OS PERIGOS DAS HONRARIAS

A medalha do Mérito Farroupilha iguala o véio da Havan e Fernando Haddad, o filho de Bolsonaro e Jean Wyllys.
É uma questão ingrata a ser debatida e não escamoteada. Se ninguém da esquerda for homenageado, a direita se adona da honraria e da vitrine que a homenagem da Assembleia gaúcha proporciona.
Mas, se o duelo direita-esquerda continuar, daqui a pouco a esquerda oferece a medalha a Chico Buarque e a direita põe o adorno no pescoço do Queiroz.
O que fazer? Continuar nesse jogo, até a homenagem se tornar uma afronta e ser rejeitada, ou tentar discutir critérios nesses tempos sem critério algum?
Boa parte da esquerda profissional prefere ficar quieta, porque é assim mesmo. E assim mesmo vai ficando.
“Os prêmios, as condecorações e os títulos são todos perigosos”, disse um dia o escritor Sinclair Lewis.
Sartre, John Lennon, Marlon Brando e tantos outros recusaram honrarias. David Bowie esnobou a condecoração da Ordem do Império Britânico.
Sabemos de escritores gaúchos que se negam a ser incluídos na lista de possíveis patronos da Feira do Livro. É um direito.
As medalhas estão cada vez mais perigosas.

Um deputado inconsolável

Circula pelos corredores da Assembleia a seguinte história. O deputado gaúcho que declarou guerra à sua colega Manuela D’Ávila, por causa da entrega da medalha do Mérito Farroupilha a Jean Wyllys, está com a autoestima em baixa.

Este deputado tentou homenagear o juiz Sergio Moro com a mesma honraria, apesar de dizer que o deputado carioca não fez nada pelo Rio Grande e que por isso não merece a medalha. Moro teria feito, não se sabe o quê.

O juiz de Curitiba, que já frequentou eventos variados com a participação de tucanos, rejeitou a homenagem.

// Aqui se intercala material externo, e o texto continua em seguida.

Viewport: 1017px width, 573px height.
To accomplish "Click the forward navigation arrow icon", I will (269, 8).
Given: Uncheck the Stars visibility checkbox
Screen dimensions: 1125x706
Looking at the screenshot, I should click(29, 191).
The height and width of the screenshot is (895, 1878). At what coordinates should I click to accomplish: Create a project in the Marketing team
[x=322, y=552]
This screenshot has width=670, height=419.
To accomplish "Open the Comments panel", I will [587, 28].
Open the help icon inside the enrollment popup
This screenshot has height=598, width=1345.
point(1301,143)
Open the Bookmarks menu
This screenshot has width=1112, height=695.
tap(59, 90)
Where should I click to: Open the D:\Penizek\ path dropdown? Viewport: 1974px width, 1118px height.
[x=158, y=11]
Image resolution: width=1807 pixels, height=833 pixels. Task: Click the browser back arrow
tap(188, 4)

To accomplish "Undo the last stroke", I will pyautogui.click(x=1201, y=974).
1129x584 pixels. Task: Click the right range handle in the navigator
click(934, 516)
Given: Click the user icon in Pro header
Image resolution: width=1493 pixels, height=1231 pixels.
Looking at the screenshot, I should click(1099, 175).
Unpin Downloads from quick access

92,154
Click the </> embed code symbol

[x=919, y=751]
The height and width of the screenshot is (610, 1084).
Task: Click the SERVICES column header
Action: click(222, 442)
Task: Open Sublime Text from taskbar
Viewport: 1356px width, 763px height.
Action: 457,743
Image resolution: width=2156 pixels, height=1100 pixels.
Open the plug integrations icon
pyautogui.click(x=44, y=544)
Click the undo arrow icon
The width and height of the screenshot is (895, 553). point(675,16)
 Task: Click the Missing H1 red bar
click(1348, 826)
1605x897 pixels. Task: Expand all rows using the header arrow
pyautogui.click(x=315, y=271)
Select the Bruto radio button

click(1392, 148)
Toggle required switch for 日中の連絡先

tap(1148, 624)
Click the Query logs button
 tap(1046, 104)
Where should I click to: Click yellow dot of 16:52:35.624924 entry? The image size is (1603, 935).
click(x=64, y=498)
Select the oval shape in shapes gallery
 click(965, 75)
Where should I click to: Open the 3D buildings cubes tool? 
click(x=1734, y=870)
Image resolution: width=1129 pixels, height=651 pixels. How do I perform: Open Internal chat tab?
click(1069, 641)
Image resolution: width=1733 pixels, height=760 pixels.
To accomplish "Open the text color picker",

Dizem que o deputado proponente ficou inconsolável.

O próximo alvo dele é Deltan Dallagnol, o procurador da Lava-Jato que fez a famosa rosácea das bolinhas azuis no power point. Ele quer dar a medalha a Dallagnol.

E se o procurador também refugar? Talvez tente então seu grande ídolo, Jair Bolsonaro.